Stored data
····················

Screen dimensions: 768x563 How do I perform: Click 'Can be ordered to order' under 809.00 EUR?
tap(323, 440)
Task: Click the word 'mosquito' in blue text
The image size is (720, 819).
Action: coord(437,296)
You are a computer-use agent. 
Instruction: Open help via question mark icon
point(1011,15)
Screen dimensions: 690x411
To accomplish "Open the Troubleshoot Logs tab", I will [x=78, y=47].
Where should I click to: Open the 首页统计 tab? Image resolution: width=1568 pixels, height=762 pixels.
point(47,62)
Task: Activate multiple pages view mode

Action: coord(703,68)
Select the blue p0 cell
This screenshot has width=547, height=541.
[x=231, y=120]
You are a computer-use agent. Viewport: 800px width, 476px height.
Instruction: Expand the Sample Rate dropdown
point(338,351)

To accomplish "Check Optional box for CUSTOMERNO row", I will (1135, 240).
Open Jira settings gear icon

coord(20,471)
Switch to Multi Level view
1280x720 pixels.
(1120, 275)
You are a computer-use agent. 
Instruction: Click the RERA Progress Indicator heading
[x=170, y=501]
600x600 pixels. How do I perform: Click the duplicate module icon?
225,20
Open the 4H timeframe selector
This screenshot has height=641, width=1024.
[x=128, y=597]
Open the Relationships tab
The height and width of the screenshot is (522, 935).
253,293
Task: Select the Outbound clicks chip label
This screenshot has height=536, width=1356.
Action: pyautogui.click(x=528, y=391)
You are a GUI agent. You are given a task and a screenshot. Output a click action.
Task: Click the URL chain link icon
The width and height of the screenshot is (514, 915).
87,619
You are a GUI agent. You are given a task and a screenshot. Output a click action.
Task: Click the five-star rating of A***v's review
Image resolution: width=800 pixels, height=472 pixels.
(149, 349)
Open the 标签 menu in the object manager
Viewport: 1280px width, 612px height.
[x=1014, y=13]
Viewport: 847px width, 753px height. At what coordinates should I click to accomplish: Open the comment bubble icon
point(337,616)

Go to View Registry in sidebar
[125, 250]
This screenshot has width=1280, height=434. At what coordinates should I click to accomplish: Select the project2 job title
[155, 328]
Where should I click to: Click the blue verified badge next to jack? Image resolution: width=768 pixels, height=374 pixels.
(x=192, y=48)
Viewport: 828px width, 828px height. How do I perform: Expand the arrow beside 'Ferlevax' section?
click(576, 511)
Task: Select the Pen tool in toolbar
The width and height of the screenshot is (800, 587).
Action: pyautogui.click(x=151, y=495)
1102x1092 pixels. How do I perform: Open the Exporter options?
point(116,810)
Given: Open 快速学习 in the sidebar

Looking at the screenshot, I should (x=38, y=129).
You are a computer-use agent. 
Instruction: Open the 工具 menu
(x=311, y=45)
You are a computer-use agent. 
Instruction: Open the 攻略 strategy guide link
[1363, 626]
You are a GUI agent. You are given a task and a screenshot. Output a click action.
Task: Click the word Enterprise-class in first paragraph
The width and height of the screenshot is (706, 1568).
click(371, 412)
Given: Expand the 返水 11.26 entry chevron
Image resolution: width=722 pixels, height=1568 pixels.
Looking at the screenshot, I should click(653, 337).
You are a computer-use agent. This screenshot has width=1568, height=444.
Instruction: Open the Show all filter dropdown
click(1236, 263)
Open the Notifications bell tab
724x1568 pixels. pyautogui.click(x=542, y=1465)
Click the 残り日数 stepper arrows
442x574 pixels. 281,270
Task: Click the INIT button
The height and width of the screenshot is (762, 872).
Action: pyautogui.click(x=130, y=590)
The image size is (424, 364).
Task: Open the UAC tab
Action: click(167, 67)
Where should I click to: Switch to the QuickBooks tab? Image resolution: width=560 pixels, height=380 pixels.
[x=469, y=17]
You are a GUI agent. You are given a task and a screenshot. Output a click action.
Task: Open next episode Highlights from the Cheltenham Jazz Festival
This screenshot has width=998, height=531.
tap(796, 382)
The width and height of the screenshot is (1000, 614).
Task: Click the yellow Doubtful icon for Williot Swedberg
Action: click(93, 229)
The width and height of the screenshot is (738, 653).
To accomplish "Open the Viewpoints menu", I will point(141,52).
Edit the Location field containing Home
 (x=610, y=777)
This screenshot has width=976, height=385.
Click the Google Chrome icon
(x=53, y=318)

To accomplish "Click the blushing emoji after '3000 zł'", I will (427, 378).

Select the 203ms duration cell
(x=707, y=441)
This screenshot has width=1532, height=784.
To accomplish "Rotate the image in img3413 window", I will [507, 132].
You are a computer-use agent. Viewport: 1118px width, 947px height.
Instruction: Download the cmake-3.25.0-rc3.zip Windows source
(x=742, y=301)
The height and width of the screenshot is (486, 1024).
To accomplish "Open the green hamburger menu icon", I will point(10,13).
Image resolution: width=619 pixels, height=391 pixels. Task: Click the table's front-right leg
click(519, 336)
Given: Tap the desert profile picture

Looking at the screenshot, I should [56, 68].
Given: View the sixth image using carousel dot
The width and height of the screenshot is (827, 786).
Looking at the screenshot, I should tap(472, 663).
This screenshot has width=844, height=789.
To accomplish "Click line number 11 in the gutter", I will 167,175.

····················

*Your objective*
What you return should match the entries above exactly.

*Solution*
Screen dimensions: 768x563 How do I perform: Click 'Can be ordered to order' under 809.00 EUR?
tap(323, 440)
Task: Click the word 'mosquito' in blue text
The image size is (720, 819).
Action: coord(437,296)
You are a computer-use agent. 
Instruction: Open help via question mark icon
point(1011,15)
Screen dimensions: 690x411
To accomplish "Open the Troubleshoot Logs tab", I will [x=78, y=47].
Where should I click to: Open the 首页统计 tab? Image resolution: width=1568 pixels, height=762 pixels.
point(47,62)
Task: Activate multiple pages view mode

Action: coord(703,68)
Select the blue p0 cell
This screenshot has width=547, height=541.
[x=231, y=120]
You are a computer-use agent. Viewport: 800px width, 476px height.
Instruction: Expand the Sample Rate dropdown
point(338,351)

To accomplish "Check Optional box for CUSTOMERNO row", I will (1135, 240).
Open Jira settings gear icon

coord(20,471)
Switch to Multi Level view
1280x720 pixels.
(1120, 275)
You are a computer-use agent. 
Instruction: Click the RERA Progress Indicator heading
[x=170, y=501]
600x600 pixels. How do I perform: Click the duplicate module icon?
225,20
Open the 4H timeframe selector
This screenshot has height=641, width=1024.
[x=128, y=597]
Open the Relationships tab
The height and width of the screenshot is (522, 935).
253,293
Task: Select the Outbound clicks chip label
This screenshot has height=536, width=1356.
Action: pyautogui.click(x=528, y=391)
You are a GUI agent. You are given a task and a screenshot. Output a click action.
Task: Click the URL chain link icon
The width and height of the screenshot is (514, 915).
87,619
You are a GUI agent. You are given a task and a screenshot. Output a click action.
Task: Click the five-star rating of A***v's review
Image resolution: width=800 pixels, height=472 pixels.
(149, 349)
Open the 标签 menu in the object manager
Viewport: 1280px width, 612px height.
[x=1014, y=13]
Viewport: 847px width, 753px height. At what coordinates should I click to accomplish: Open the comment bubble icon
point(337,616)

Go to View Registry in sidebar
[125, 250]
This screenshot has width=1280, height=434. At what coordinates should I click to accomplish: Select the project2 job title
[155, 328]
Where should I click to: Click the blue verified badge next to jack? Image resolution: width=768 pixels, height=374 pixels.
(x=192, y=48)
Viewport: 828px width, 828px height. How do I perform: Expand the arrow beside 'Ferlevax' section?
click(576, 511)
Task: Select the Pen tool in toolbar
The width and height of the screenshot is (800, 587).
Action: pyautogui.click(x=151, y=495)
1102x1092 pixels. How do I perform: Open the Exporter options?
point(116,810)
Given: Open 快速学习 in the sidebar

Looking at the screenshot, I should (x=38, y=129).
You are a computer-use agent. 
Instruction: Open the 工具 menu
(x=311, y=45)
You are a computer-use agent. 
Instruction: Open the 攻略 strategy guide link
[1363, 626]
You are a GUI agent. You are given a task and a screenshot. Output a click action.
Task: Click the word Enterprise-class in first paragraph
The width and height of the screenshot is (706, 1568).
click(371, 412)
Given: Expand the 返水 11.26 entry chevron
Image resolution: width=722 pixels, height=1568 pixels.
Looking at the screenshot, I should click(653, 337).
You are a computer-use agent. This screenshot has width=1568, height=444.
Instruction: Open the Show all filter dropdown
click(1236, 263)
Open the Notifications bell tab
724x1568 pixels. pyautogui.click(x=542, y=1465)
Click the 残り日数 stepper arrows
442x574 pixels. 281,270
Task: Click the INIT button
The height and width of the screenshot is (762, 872).
Action: pyautogui.click(x=130, y=590)
The image size is (424, 364).
Task: Open the UAC tab
Action: click(167, 67)
Where should I click to: Switch to the QuickBooks tab? Image resolution: width=560 pixels, height=380 pixels.
[x=469, y=17]
You are a GUI agent. You are given a task and a screenshot. Output a click action.
Task: Open next episode Highlights from the Cheltenham Jazz Festival
This screenshot has width=998, height=531.
tap(796, 382)
The width and height of the screenshot is (1000, 614).
Task: Click the yellow Doubtful icon for Williot Swedberg
Action: click(93, 229)
The width and height of the screenshot is (738, 653).
To accomplish "Open the Viewpoints menu", I will point(141,52).
Edit the Location field containing Home
 (x=610, y=777)
This screenshot has width=976, height=385.
Click the Google Chrome icon
(x=53, y=318)

To accomplish "Click the blushing emoji after '3000 zł'", I will (427, 378).

Select the 203ms duration cell
(x=707, y=441)
This screenshot has width=1532, height=784.
To accomplish "Rotate the image in img3413 window", I will [507, 132].
You are a computer-use agent. Viewport: 1118px width, 947px height.
Instruction: Download the cmake-3.25.0-rc3.zip Windows source
(x=742, y=301)
The height and width of the screenshot is (486, 1024).
To accomplish "Open the green hamburger menu icon", I will point(10,13).
Image resolution: width=619 pixels, height=391 pixels. Task: Click the table's front-right leg
click(519, 336)
Given: Tap the desert profile picture

Looking at the screenshot, I should [56, 68].
Given: View the sixth image using carousel dot
The width and height of the screenshot is (827, 786).
Looking at the screenshot, I should tap(472, 663).
This screenshot has width=844, height=789.
To accomplish "Click line number 11 in the gutter", I will 167,175.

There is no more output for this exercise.